Però nessuno può vietare all'omino di strada di  LEGGERE. E' questo che mi piace.


----------



## Minerva (16 Ottobre 2008)

emmanuelle arsan ha detto:


> monica tu non abiti qui e nn sai che *succede ogni giorno nella periferia est di napoli....la gente sa e si è rotta i coglioni ma spesso è davvero sola e impotente....*
> bye bye
> io vado a prendere il mio cucciolo a scuola


 appunto.ben vengano anche libri , film , articoli che accendano riflettori i quali impediscono al potere colluso di far tacere lo stato delle cose
e chi lo fa consapevolmente deve avere solo appoggi e applausi non alzate di spalle


----------



## MK (16 Ottobre 2008)

Grande82 ha detto:


> ma io non penso che saviano abbia scritto per far sapere alla politica.
> *ha scritto per far sapere alla gente. e perchè l'urgenza di scrivere era forte. troppo forte.*
> Non insorge accusando. semplicemente dice che anche lui sogna e spera in un futuro migliore. E' normale. come è normale sapesse, scrivendo, di diventare braccato. se no avrebbe usato uno pseudonimo. invece ci mette la faccia. perchè SA che parlando, apparendo, denunciando, magari pure lamentandosi, si sensibilizza l'opinione pubblica. E checchè ne diciamo è la gente che sostiene la mafia..... è la gente che permette che questo continui. E tirarsene fuori mettendo dicendo 'non ci doveva essere bisogno di saviano perchè lo stato doveva fare' è una scusa. Per non prendere posizione.
> Saviano ha fatto una scelta. E' abbastanza sveglio, mi pare, da saperlo bene. DOmandiamoci: perchè se lo minacciano non toglie la sua foto dal libro e il suo nome dalle labbra di tutti? Perchè appare in tv? Perchè continua a pungolare? Ieri ha dato ad un mafioso della mammoletta e del senza palle! Perchè quello che spera non è la vita normale per sè, ma per tutti. Spera che sempre più gente insorga. *E spera di non rimanere solo perchè da soli si muore*.


----------



## Nobody (16 Ottobre 2008)

Emmekappa2 ha detto:


> Però nessuno può vietare all'omino di strada di LEGGERE. E' questo che mi piace.

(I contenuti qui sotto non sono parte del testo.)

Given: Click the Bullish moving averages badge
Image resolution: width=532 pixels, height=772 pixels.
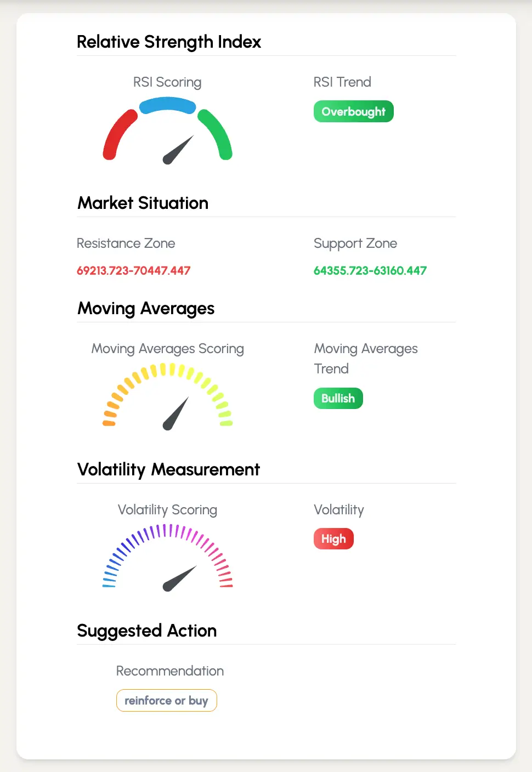Looking at the screenshot, I should click(x=338, y=399).
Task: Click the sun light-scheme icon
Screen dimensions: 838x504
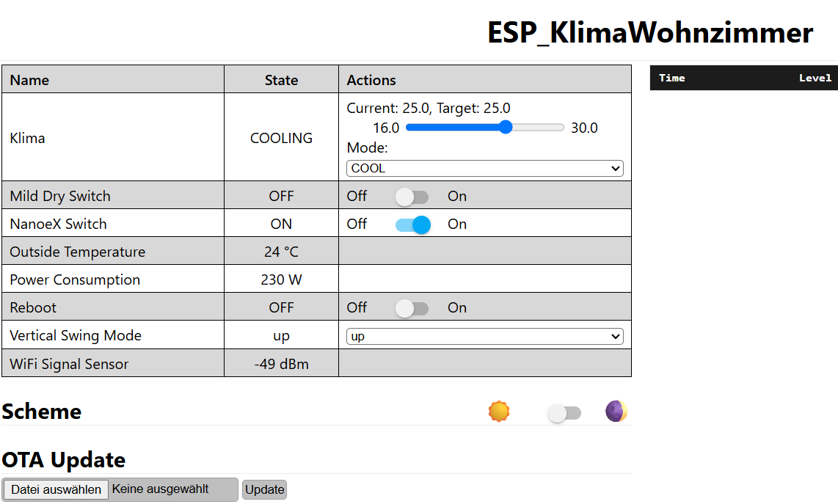Action: click(x=499, y=412)
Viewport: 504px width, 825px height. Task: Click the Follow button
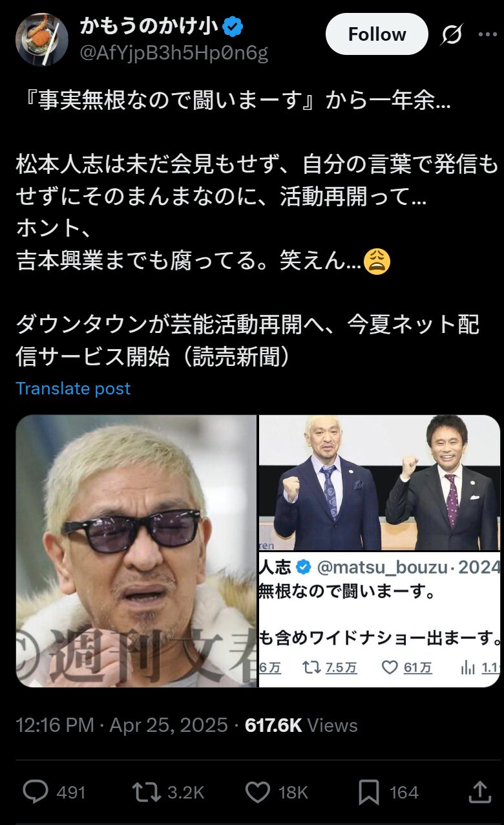[x=377, y=34]
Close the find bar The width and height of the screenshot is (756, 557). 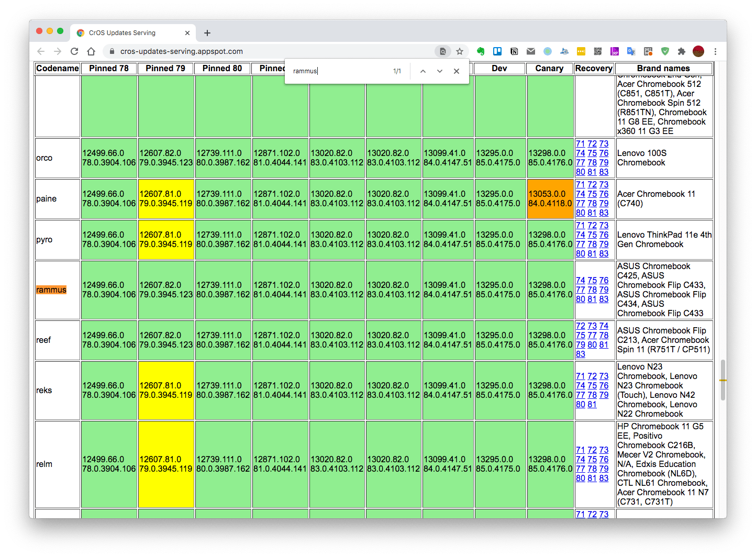point(457,71)
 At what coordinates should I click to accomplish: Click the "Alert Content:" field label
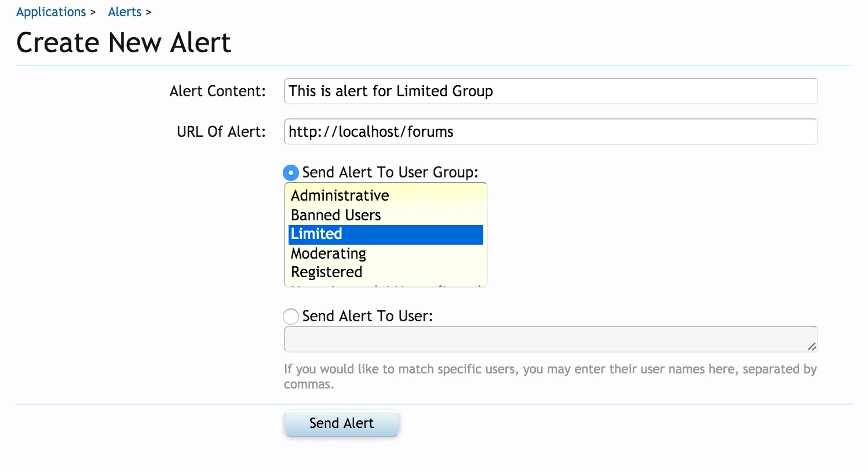click(x=217, y=91)
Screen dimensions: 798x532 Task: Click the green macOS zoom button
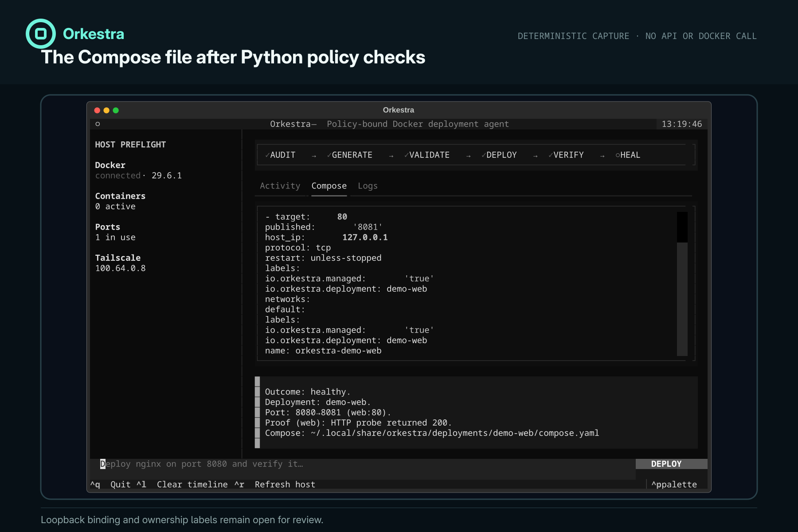coord(116,110)

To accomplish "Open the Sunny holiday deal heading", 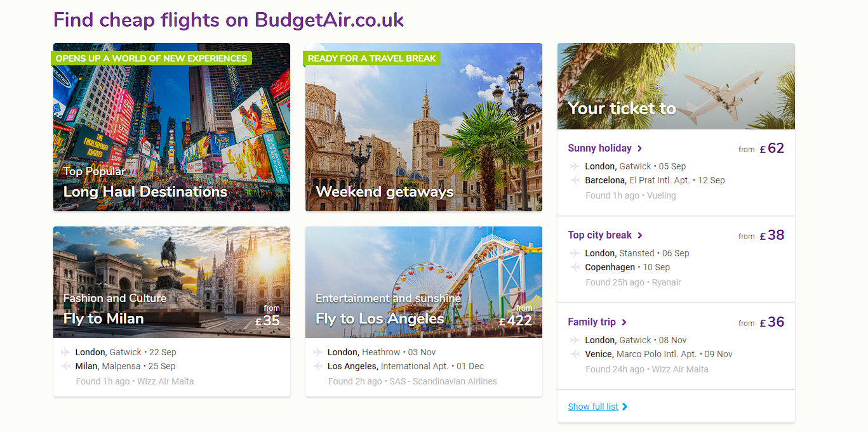I will coord(600,148).
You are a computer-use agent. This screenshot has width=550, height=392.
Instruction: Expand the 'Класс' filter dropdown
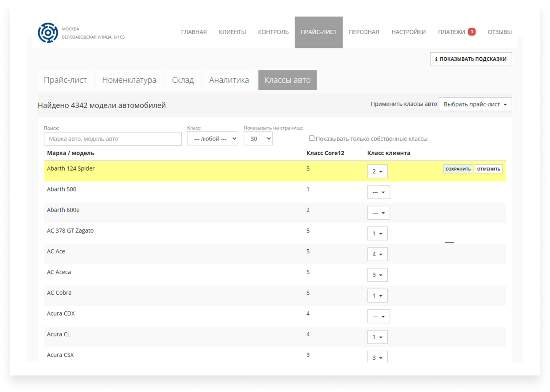click(x=212, y=139)
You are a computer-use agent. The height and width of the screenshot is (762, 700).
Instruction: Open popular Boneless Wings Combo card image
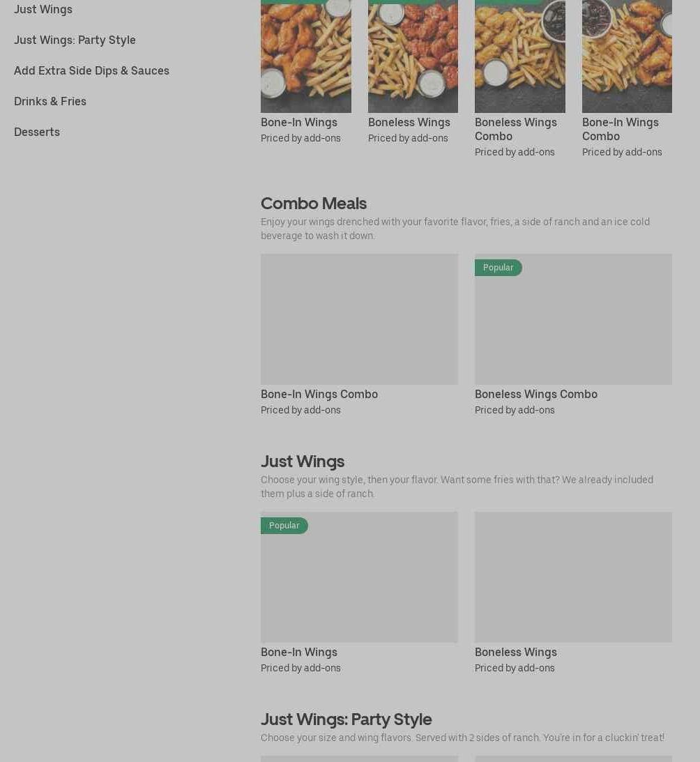pyautogui.click(x=573, y=319)
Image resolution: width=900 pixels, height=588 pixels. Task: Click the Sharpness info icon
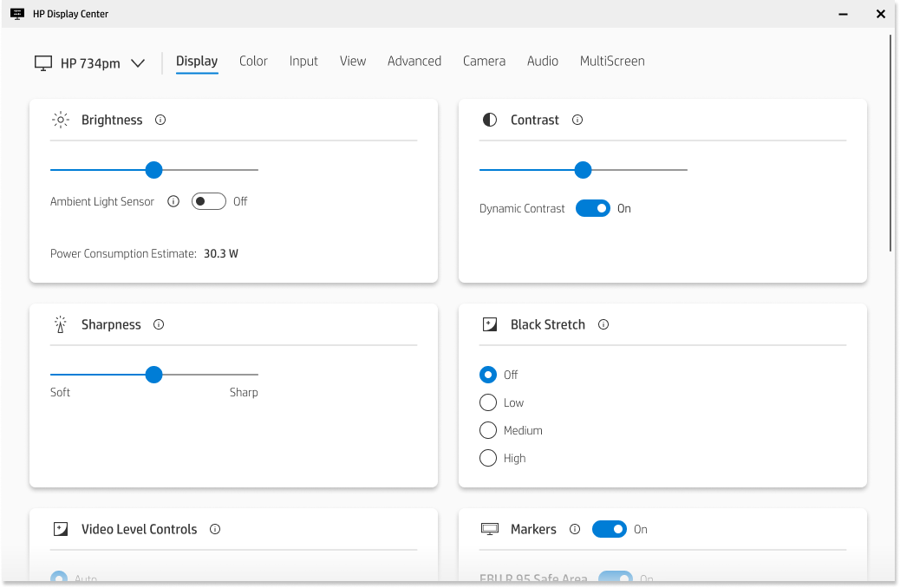tap(159, 325)
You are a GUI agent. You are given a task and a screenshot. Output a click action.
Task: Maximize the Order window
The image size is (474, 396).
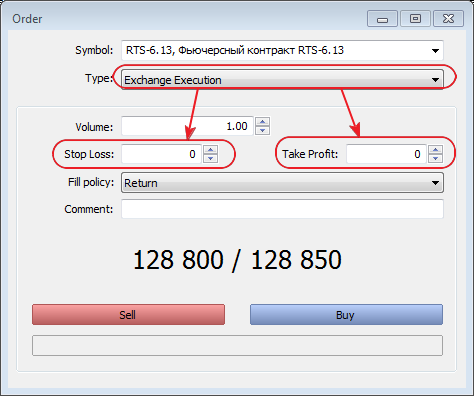coord(415,19)
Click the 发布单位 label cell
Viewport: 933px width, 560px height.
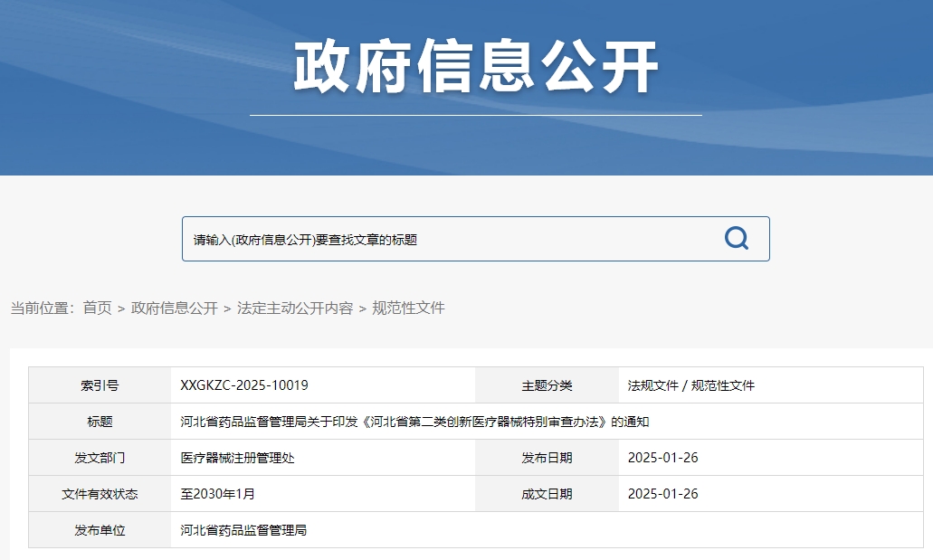(98, 530)
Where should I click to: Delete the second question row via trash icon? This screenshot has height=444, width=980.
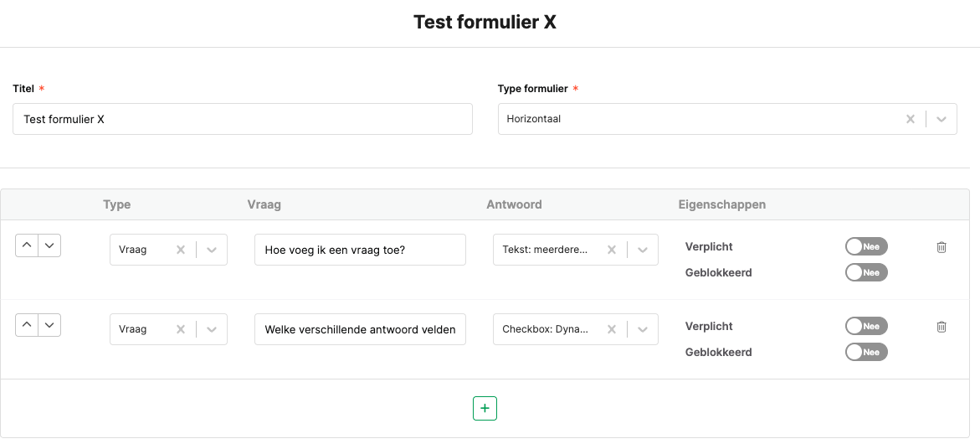pos(942,327)
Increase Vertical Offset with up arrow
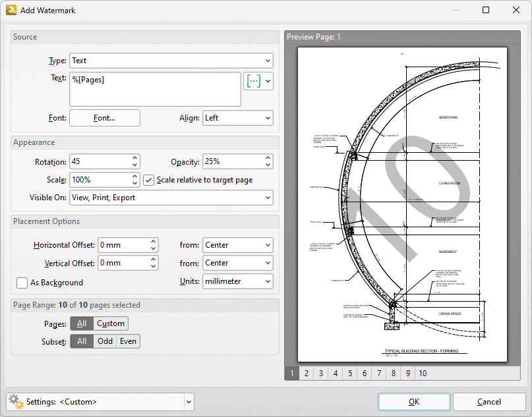The image size is (532, 417). pyautogui.click(x=154, y=260)
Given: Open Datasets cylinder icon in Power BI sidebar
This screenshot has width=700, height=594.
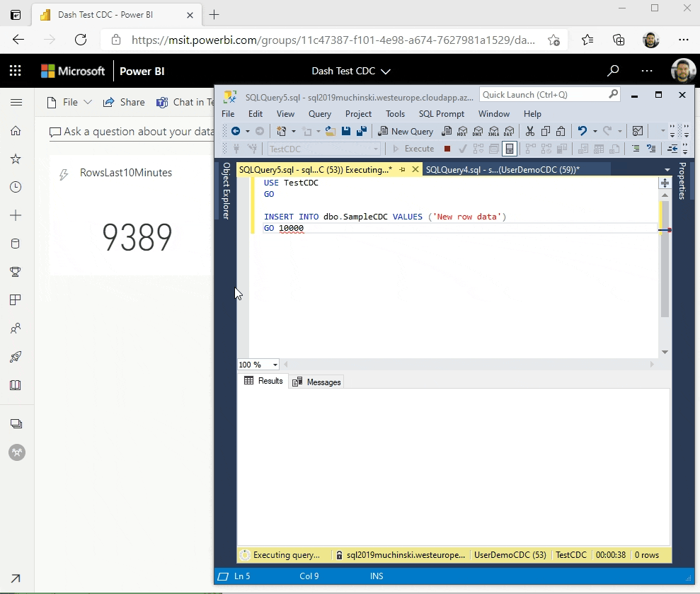Looking at the screenshot, I should click(16, 244).

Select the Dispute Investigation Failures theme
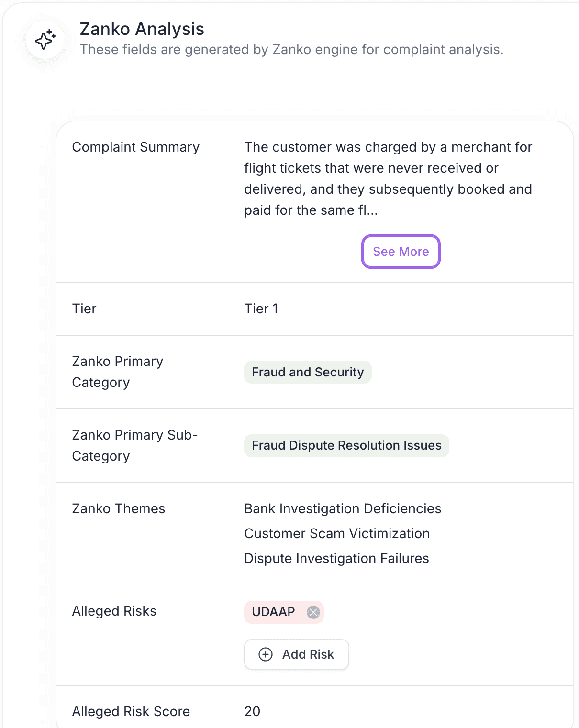[336, 558]
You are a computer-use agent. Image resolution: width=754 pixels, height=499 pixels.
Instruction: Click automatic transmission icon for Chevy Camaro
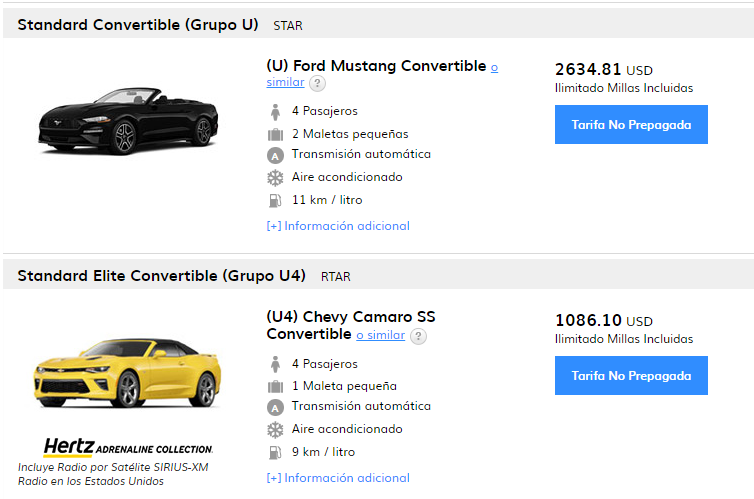tap(275, 407)
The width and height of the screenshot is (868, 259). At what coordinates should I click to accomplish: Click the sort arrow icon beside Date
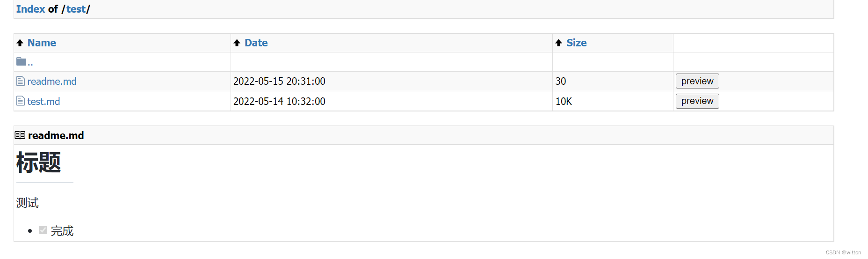click(237, 43)
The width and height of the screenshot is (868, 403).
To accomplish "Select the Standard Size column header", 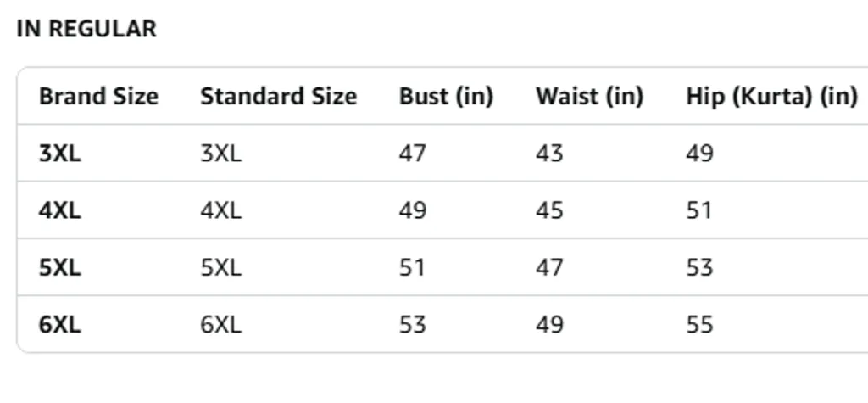I will pyautogui.click(x=278, y=97).
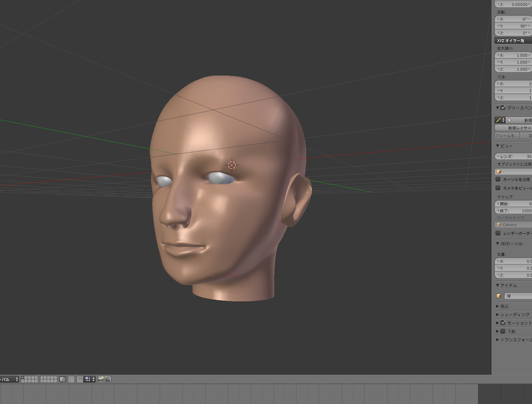Toggle the proportional editing circle icon
The height and width of the screenshot is (404, 532).
pos(70,379)
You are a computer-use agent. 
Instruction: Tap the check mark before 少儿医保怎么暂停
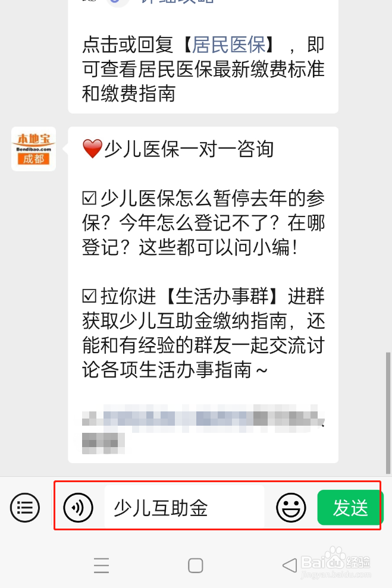89,198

 Certo, anche se l'omino di quelle parti non ha bisogno del suo libro per sapere cos'è e cosa comporta la criminalità organizzata. Semmai ne abbiamo bisogno noi.


----------



## Lettrice (16 Ottobre 2008)

Grande82 ha detto:


> ma io non penso che saviano abbia scritto per far sapere alla politica.
> ha scritto per far sapere alla gente. e perchè l'urgenza di scrivere era forte. troppo forte.
> Non insorge accusando. semplicemente dice che anche lui sogna e spera in un futuro migliore. E' normale. come è normale sapesse, scrivendo, di diventare braccato. se no avrebbe usato uno pseudonimo. invece ci mette la faccia. perchè SA che parlando, apparendo, denunciando, magari pure lamentandosi, si sensibilizza l'opinione pubblica. E checchè ne diciamo è la gente che sostiene la mafia..... è la gente che permette che questo continui. E tirarsene fuori mettendo dicendo 'non ci doveva essere  bisogno di saviano perchè lo stato doveva fare' è una scusa. Per non prendere posizione.
> *Saviano ha fatto una scelta. E' abbastanza sveglio, mi pare, da saperlo bene. DOmandiamoci: perchè se lo minacciano non toglie la sua foto dal libro e il suo nome dalle labbra di tutti? Perchè appare in tv? Perchè continua a pungolare? Ieri ha dato ad un mafioso della mammoletta e del senza palle! Perchè quello che spera non è la vita normale per sè, ma per tutti. Spera che sempre più gente insorga. E spera di non rimanere solo perchè da soli si muore*.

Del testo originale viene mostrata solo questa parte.